将棋の王座戦5番勝負第5局を終え、感想戦を行う伊藤匠二冠(手前左)と藤井聡太六冠(同右)=28日午後、甲府市 伊藤匠叡王(23)が、八冠独占を極めた絶対王者、藤井聡太七冠(23)から今度は王座のタイトルをもぎ取り、二冠となった。第1局は落としたものの、第2局の逆転勝ちで流れを引き戻した。
第2局の終盤、78手目に放った2二銀引(ひく)が相手の攻めをいなす絶妙手。藤井六冠はこの手が「見えていなかった。構想がまとまらないまま進めて崩れてしまった」と脱帽した。
伊藤二冠は昨年6月の叡王奪取以来、他のタイトル戦でことごとく敗退し、挑戦者争いに絡めない時期が続いた。しかし、叡王初防衛を決めた今年6月から本来の実力を発揮するようになり、7月3日の王座戦本戦決勝で羽生善治九段(55)を破って今回の挑戦権を獲得した。
明快な解説で人気の勝又清和七段(56)は、伊藤二冠の強さの秘密を「精神的タフさ」と指摘する。伊藤二冠が同学年の藤井六冠と公式戦で初めて対戦したのは2022年のNHK杯。以来、昨年4月の叡王戦第1局まで持将棋(引き分け)1を挟み、公式戦11連敗を喫した。ところが、同月の叡王戦第2局で初白星を飾ると、3勝2敗で一気に初タイトル獲得を達成した。
「めげない。負けても平然としていられる精神的強さがある」と強調する勝又七段。藤井六冠は形勢を苦しくした時など感情を表に出すことがあるのに対し、伊藤二冠は常に表情を変えない。

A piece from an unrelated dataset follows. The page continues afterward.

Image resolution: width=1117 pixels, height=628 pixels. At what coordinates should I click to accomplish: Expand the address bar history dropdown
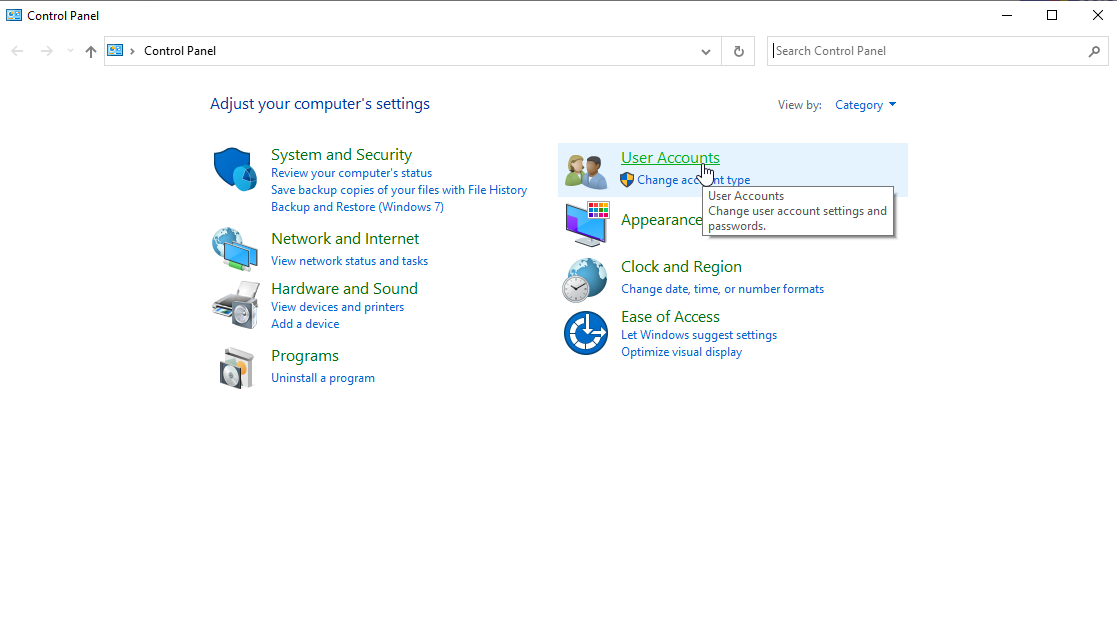pos(706,51)
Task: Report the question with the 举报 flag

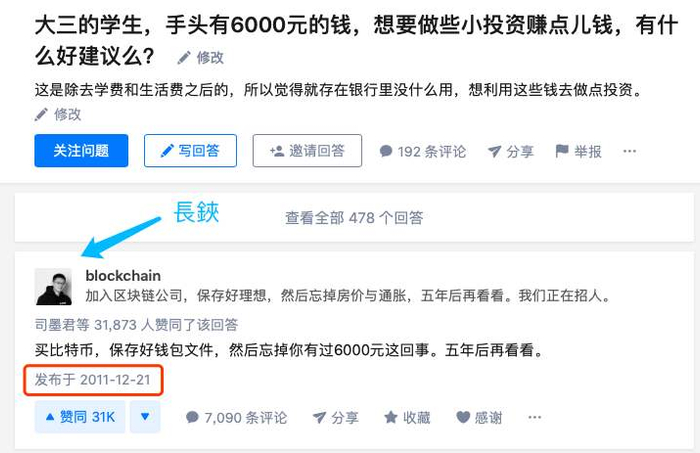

「当分は藤井さんと伊藤さんの二強が続く」とみる勝又七段。一方で「棋士のピークは35歳が私の持論。羽生さんも、将棋の内容は七冠制覇時(25歳)より35歳ごろがピークだった」とし、永瀬拓矢九段(33)や、竜王戦挑戦中の佐々木勇気八段(31)ら上の世代の巻き返しに期待する。